В этот раз, то есть от Мозера, она принесла сигарный янтарный мундштук – вещица так себе, любительская, но у нас опять-таки ничего не стоящая, потому что мы – только золото. Так как она приходила уже после вчерашнего бунта, то я встретил ее строго. Строгость у меня – это сухость. Однако же, выдавая ей два рубля, я не удержался и сказал как бы с некоторым раздражением: «Я ведь это только для вас, а такую вещь у вас Мозер не примет». Слово «для вас» я особенно подчеркнул, и именно в некотором смысле. Зол был. Она опять вспыхнула, выслушав это «для вас», но смолчала, не бросила денег, приняла, – то-то бедность! А как вспыхнула! Я понял, что уколол. А когда она уже вышла, вдруг спросил себя: так неужели же это торжество над ней стоит двух рублей? Хе-хе-хе! Помню, что задал именно этот вопрос два раза: «Стоит ли? стоит ли?» И, смеясь, разрешил его про себя в утвердительном смысле. Очень уж я тогда развеселился. Но это было не дурное чувство: я с умыслом, с намерением; я ее испытать хотел, потому что у меня вдруг забродили некоторые на ее счет мысли. Это была третья особенная моя мысль об ней.

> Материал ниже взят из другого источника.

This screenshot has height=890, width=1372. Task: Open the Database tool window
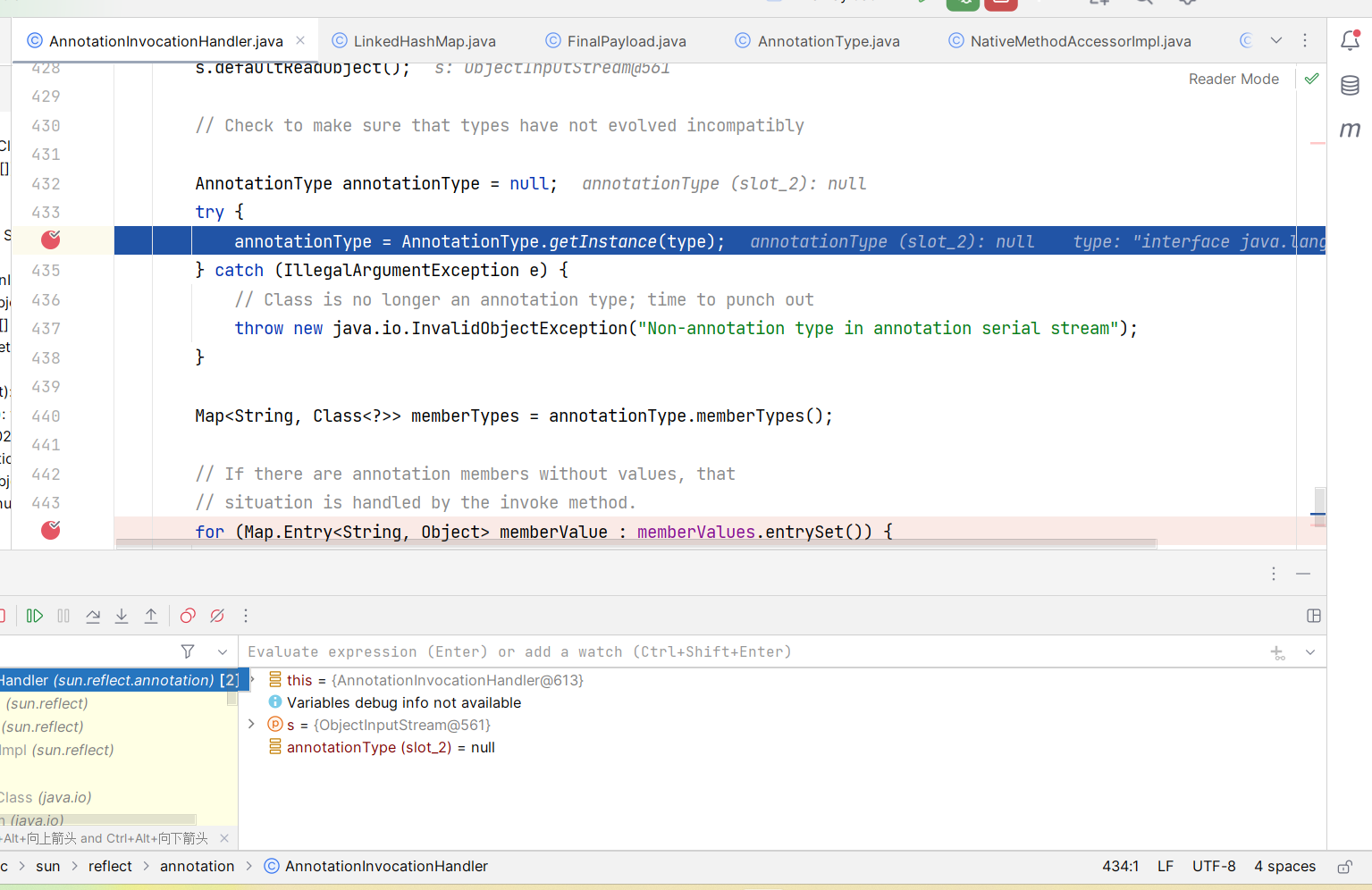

…Ну вот с тех пор всё и началось. Разумеется, я тотчас же постарался разузнать все обстоятельства стороной и ждал ее прихода с особенным нетерпением. Я ведь предчувствовал, что она скоро придет. Когда пришла, я вступил в любезный разговор с необычайною вежливостью. Я ведь недурно воспитан и имею манеры. Гм. Тут-то я догадался, что она добра и кротка. Добрые и кроткие недолго сопротивляются и хоть вовсе не очень открываются, но от разговора увернуться никак не умеют: отвечают скупо, но отвечают, и чем дальше, тем больше, только сами не уставайте, если вам надо. Разумеется, она тогда мне сама ничего не объяснила. Это потом уже про «Голос» и про всё я узнал. Она тогда из последних сил публиковалась, сначала, разумеется, заносчиво: «Дескать, гувернантка, согласна в отъезд, и условия присылать в пакетах», а потом: «Согласна на всё, и учить, и в компаньонки, и за хозяйством смотреть, и за больной ходить, и шить умею», и т. д., и т. д., всё известное! Разумеется, всё это прибавлялось к публикации в разные приемы, а под конец, когда к отчаянию подошло, так даже и «без жалованья, из хлеба». Нет, не нашла места! Я решился ее тогда в последний раз испытать: вдруг беру сегодняшний «Голос» и показываю ей объявление: «Молодая особа, круглая сирота, ищет места гувернантки к малолетним детям, преимущественно у пожилого вдовца. Может облегчить в хозяйстве».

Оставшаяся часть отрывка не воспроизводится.